Iodine-123 labelled Z-(R,R)-IQNP:: a potential radioligand for visualization of M1 and M2 muscarinic acetylcholine receptors in Alzheimer's disease

Z-(R)-1-Azabicyclo[2.2.2]oct-3-yl (R)-alpha-hydroxy-alpha-(1-iodo-1-propen-3-yl)-alpha-phenylacetate(Z-IQNP) has high affinity to the M-1 and M-2 muscarinic acetylcholine receptor (mAChR) subtypes according to previous in vitro and in vivo studies in rats. In the present study iodine-123 labelled Z-IQNP was prepared for in vivo single-photon emission tomography (SPET) studies in cynomolgus monkeys. SPET studies with Z-[I-123]IQNP demonstrated high accumulation in monkey brain (>5% of injected dose at 70 min p.i.) and marked accumulation in brain regions such as the thalamus, the neocortex, the striatum and the cerebellum.
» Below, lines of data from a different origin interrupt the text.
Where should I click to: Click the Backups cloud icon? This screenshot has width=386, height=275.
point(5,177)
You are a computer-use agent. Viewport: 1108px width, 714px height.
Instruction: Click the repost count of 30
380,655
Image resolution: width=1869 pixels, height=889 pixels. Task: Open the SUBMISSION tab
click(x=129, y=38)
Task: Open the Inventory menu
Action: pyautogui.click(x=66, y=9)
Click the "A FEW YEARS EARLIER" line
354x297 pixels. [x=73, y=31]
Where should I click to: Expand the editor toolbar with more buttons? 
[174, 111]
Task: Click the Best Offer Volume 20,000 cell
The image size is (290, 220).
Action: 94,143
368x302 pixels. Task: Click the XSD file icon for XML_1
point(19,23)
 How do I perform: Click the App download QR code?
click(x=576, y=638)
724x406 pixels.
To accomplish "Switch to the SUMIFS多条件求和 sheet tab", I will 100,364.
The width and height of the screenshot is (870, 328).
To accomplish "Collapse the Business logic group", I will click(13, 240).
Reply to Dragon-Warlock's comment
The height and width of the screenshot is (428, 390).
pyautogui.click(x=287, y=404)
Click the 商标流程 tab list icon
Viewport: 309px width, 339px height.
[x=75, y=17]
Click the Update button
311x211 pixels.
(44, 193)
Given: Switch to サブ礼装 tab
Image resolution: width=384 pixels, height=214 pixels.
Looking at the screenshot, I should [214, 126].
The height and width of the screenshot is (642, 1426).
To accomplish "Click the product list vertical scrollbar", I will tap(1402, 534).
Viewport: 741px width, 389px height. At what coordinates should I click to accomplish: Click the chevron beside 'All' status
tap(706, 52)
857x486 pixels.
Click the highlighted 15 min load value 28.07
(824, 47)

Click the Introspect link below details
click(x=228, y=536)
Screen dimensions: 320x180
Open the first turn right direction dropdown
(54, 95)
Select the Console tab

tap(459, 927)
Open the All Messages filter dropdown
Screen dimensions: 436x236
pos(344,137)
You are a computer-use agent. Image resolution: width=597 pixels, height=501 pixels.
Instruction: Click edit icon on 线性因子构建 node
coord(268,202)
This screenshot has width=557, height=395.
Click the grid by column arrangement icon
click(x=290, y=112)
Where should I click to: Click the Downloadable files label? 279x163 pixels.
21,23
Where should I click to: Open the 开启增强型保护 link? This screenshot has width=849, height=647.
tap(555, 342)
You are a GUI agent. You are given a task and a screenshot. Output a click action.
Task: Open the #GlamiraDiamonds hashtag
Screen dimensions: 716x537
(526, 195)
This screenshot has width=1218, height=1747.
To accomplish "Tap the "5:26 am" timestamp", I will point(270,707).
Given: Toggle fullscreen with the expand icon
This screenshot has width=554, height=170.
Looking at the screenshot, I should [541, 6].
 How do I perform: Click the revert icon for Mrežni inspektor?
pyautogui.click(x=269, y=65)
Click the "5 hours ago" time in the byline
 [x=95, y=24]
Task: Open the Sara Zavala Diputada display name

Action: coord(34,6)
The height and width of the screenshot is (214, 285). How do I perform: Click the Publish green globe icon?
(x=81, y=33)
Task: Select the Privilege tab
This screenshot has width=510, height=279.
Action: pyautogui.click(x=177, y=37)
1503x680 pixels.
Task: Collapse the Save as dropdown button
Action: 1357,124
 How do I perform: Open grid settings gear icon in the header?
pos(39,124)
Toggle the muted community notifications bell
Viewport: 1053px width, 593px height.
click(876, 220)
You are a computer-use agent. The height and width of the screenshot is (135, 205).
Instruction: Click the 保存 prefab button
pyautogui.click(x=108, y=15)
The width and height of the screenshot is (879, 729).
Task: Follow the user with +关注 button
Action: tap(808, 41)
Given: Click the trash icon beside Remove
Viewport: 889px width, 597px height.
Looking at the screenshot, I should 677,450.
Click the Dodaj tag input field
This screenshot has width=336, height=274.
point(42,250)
Pretreatment with the nonselective mAChR antagonist scopolamine (0.2 mg/kg) inhibited Z-[I-123]IQNP binding in all these regions. The percentage of unchanged Z-[I-123]IQNP measured in plasma was less than 10% at 10 min after injection, which may be due to rapid hydrolysis, as has been demonstrated previously with the E-isomer of IQNP. Z-[I-123]IQNP showed higher uptake in M-2-rich regions, compared with previously obtained results with E-[I-123]IQNP. In conclusion, the radioactivity distribution from Z-[I-123]IQNP in monkey brain indicates that Z-[I-123]IQNP binds to the M-1- and M-2-rich areas and provides a high signal for specific binding, and is thus a potential ligand for mAChR imaging with SPET.